## EXERCISE REQUIREMENTS
Count the lines in the rows below that contain the string "card", treating uppercase and lowercase as different. Give only the number.

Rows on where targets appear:
───

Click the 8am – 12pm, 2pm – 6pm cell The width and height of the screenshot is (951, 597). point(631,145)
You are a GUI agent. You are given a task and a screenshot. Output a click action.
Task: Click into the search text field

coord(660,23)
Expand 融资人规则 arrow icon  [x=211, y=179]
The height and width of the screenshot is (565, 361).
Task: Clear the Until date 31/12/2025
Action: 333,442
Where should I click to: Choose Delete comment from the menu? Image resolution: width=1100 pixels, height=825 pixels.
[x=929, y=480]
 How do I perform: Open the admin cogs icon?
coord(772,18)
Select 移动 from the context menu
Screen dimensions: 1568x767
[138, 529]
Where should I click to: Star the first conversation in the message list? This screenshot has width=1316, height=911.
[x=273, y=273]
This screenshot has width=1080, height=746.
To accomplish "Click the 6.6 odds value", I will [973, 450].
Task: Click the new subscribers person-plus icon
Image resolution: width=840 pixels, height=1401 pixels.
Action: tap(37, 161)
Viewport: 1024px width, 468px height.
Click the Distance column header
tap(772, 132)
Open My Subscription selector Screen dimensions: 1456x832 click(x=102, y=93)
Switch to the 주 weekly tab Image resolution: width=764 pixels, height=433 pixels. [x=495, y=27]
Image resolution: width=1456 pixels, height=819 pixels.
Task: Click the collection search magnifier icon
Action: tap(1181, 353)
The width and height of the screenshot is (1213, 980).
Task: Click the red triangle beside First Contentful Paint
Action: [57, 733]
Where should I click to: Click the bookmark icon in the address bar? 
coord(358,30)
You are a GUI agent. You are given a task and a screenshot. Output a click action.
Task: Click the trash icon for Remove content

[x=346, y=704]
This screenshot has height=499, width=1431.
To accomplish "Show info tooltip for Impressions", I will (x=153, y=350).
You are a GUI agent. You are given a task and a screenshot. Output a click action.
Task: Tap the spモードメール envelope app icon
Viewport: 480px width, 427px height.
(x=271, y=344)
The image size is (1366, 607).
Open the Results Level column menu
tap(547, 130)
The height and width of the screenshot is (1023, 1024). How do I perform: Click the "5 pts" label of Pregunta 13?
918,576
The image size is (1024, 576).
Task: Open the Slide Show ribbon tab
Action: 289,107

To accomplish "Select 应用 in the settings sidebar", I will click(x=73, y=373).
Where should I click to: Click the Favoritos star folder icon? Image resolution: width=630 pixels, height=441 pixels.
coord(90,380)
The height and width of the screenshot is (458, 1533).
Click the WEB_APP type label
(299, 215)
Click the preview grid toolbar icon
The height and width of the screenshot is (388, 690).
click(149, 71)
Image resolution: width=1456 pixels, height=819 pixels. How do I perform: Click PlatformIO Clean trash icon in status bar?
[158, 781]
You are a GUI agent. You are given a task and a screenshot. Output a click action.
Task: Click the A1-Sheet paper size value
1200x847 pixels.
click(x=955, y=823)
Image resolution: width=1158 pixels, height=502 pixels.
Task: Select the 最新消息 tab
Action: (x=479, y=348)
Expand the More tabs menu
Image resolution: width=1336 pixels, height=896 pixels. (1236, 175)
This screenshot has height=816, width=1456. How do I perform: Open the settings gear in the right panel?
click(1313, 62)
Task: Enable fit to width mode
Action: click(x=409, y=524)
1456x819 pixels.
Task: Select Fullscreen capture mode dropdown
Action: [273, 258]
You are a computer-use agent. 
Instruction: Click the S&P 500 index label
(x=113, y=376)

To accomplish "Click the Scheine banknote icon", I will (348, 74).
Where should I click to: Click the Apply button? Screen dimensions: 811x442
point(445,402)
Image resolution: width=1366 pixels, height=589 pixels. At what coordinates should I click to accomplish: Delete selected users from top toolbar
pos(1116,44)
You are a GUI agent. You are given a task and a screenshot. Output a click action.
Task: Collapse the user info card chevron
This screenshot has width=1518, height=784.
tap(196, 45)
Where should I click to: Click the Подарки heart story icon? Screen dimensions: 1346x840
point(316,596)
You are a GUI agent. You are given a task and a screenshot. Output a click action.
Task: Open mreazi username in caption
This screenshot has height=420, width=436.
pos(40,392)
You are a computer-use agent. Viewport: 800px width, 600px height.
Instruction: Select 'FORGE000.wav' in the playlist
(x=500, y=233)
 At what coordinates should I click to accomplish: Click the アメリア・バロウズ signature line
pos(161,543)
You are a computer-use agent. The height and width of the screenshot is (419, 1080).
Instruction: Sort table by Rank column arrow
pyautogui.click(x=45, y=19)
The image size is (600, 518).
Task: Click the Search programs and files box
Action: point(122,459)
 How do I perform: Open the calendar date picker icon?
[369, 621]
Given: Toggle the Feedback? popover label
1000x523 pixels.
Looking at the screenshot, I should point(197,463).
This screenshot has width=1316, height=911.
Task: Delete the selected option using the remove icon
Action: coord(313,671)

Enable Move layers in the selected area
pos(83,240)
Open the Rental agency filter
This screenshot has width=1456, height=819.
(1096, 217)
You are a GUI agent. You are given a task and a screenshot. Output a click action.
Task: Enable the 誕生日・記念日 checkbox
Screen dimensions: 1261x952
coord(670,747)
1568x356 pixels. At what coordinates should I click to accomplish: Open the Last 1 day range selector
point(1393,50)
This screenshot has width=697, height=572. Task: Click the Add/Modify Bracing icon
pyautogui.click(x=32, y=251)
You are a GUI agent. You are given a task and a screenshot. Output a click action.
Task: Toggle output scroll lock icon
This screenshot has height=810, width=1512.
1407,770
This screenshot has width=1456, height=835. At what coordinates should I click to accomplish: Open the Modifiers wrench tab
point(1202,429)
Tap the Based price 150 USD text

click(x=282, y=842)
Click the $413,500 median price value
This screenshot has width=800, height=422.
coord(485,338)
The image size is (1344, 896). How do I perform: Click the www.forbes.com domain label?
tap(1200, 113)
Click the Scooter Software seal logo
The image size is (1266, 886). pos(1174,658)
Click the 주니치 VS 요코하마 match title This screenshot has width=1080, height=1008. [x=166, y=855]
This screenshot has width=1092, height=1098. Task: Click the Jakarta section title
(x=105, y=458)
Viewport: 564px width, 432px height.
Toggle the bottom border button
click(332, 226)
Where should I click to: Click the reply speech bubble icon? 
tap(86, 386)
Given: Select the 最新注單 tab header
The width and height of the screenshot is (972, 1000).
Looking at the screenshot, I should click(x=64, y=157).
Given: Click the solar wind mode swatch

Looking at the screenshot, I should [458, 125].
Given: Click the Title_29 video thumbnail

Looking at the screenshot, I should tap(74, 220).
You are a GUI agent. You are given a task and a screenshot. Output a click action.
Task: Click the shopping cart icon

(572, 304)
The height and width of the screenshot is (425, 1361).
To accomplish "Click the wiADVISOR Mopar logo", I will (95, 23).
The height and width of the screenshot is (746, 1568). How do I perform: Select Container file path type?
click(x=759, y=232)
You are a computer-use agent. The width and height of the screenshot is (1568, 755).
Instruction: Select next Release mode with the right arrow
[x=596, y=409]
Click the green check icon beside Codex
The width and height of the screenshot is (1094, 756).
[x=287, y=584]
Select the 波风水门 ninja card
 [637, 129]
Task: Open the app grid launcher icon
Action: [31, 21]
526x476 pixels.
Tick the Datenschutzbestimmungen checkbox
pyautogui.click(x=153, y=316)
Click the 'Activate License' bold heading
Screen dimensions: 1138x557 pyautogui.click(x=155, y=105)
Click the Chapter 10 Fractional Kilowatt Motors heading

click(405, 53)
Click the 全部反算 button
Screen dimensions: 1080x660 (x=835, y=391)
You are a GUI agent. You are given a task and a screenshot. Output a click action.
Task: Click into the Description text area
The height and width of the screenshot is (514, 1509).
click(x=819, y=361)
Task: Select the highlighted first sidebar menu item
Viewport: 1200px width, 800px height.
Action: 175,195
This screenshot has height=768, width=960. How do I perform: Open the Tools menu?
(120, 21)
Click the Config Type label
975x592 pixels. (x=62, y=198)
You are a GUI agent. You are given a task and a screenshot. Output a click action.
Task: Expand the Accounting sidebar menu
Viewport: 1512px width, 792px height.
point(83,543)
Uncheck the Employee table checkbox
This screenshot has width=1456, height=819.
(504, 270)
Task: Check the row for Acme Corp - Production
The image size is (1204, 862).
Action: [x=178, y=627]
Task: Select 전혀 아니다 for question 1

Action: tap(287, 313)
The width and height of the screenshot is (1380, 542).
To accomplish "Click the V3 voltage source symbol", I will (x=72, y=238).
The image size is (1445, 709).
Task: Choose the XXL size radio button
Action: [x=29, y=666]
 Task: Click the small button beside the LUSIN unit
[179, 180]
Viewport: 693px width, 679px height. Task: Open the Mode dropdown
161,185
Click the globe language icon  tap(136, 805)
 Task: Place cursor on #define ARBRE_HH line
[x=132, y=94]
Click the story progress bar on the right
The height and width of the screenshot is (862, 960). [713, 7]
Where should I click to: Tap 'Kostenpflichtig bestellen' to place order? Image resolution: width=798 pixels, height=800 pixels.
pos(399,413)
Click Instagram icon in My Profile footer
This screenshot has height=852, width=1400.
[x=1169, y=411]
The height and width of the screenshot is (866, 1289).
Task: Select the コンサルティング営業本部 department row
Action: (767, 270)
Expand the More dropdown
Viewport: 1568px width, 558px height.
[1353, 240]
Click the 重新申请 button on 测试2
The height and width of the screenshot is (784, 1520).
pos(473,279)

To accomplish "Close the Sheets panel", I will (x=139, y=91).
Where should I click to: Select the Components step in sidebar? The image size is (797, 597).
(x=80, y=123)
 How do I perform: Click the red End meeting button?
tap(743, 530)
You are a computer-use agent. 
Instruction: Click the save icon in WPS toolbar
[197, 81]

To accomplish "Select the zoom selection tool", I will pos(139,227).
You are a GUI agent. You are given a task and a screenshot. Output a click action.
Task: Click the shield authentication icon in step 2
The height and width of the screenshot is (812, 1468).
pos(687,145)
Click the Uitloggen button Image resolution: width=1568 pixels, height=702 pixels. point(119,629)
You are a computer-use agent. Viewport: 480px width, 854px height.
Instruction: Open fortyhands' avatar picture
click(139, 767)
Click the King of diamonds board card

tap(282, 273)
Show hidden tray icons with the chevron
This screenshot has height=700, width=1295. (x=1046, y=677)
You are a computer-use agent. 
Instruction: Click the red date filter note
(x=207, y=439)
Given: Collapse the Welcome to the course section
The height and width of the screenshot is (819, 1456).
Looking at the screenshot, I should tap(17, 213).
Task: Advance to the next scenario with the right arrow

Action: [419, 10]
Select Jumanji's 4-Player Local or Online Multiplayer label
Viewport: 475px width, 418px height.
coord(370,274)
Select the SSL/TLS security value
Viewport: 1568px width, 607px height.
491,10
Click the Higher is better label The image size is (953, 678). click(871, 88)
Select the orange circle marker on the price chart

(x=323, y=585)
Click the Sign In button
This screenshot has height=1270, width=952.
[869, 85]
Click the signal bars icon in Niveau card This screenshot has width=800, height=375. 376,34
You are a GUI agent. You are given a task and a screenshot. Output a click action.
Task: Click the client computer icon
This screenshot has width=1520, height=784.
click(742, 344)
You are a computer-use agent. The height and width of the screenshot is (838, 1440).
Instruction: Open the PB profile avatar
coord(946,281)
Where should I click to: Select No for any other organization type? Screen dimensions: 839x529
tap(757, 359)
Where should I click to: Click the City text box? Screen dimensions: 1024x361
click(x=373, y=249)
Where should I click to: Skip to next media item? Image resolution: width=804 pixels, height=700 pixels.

───

## EXPECTED OUTPUT
4